AIM OF THE EXERCISE: All lines at and after the one containing "Image resolution: width=1024", up to the end of the listing below, are to be printed exactly, with the pictures omitted.

SOURCE DATA:
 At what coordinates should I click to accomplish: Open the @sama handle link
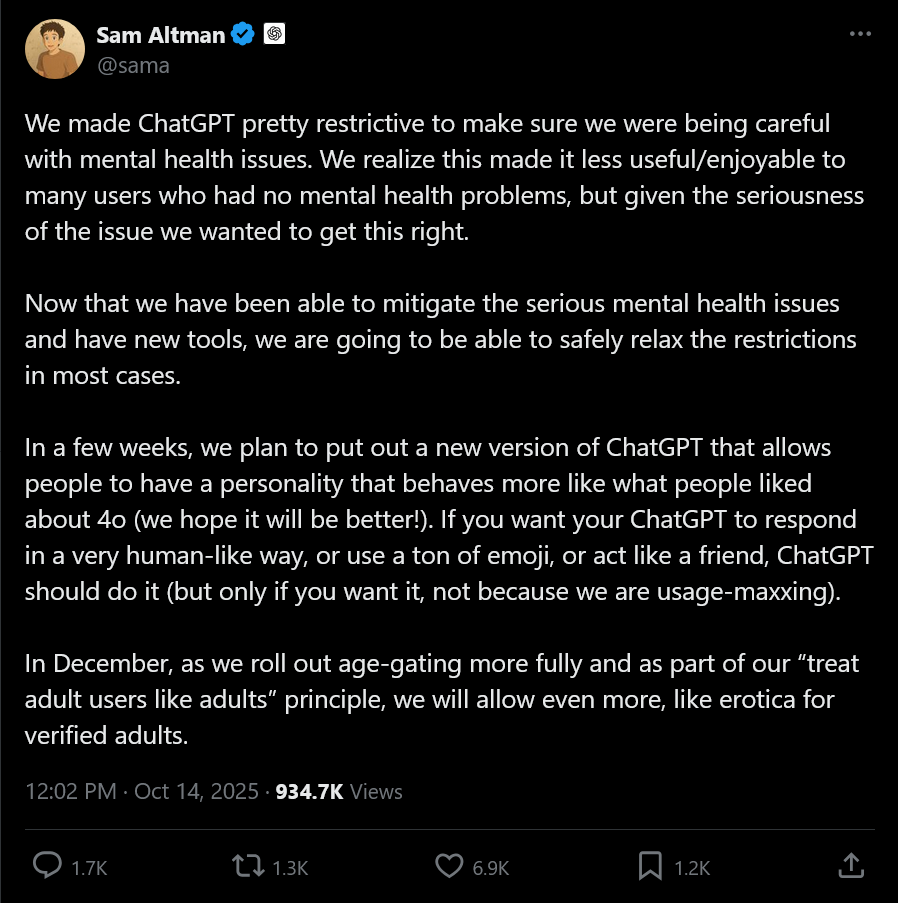(x=132, y=65)

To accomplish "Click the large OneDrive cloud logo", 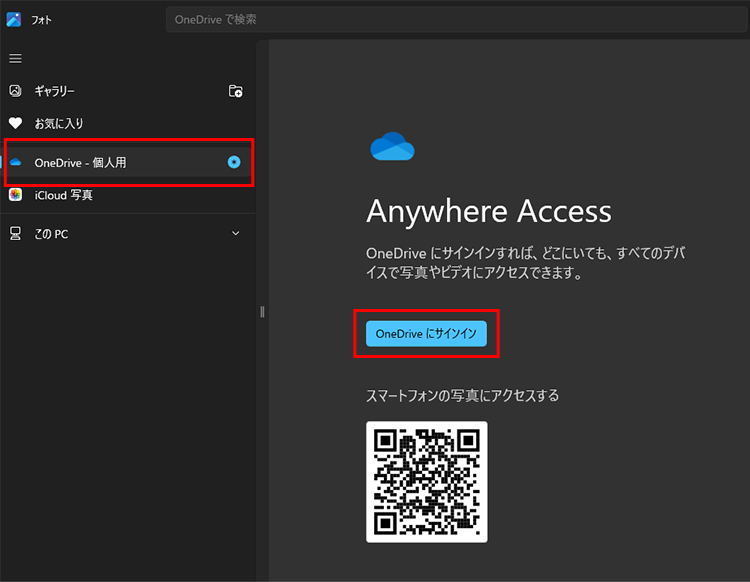I will [x=392, y=147].
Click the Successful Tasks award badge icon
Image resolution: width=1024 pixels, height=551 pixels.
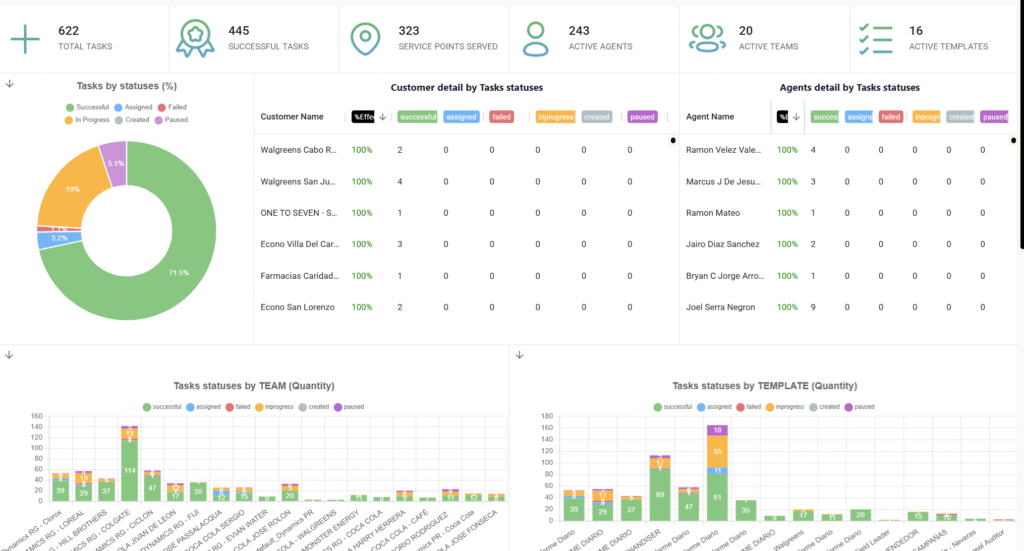click(195, 38)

FINISHED EXERCISE:
Image resolution: width=1024 pixels, height=551 pixels.
click(195, 38)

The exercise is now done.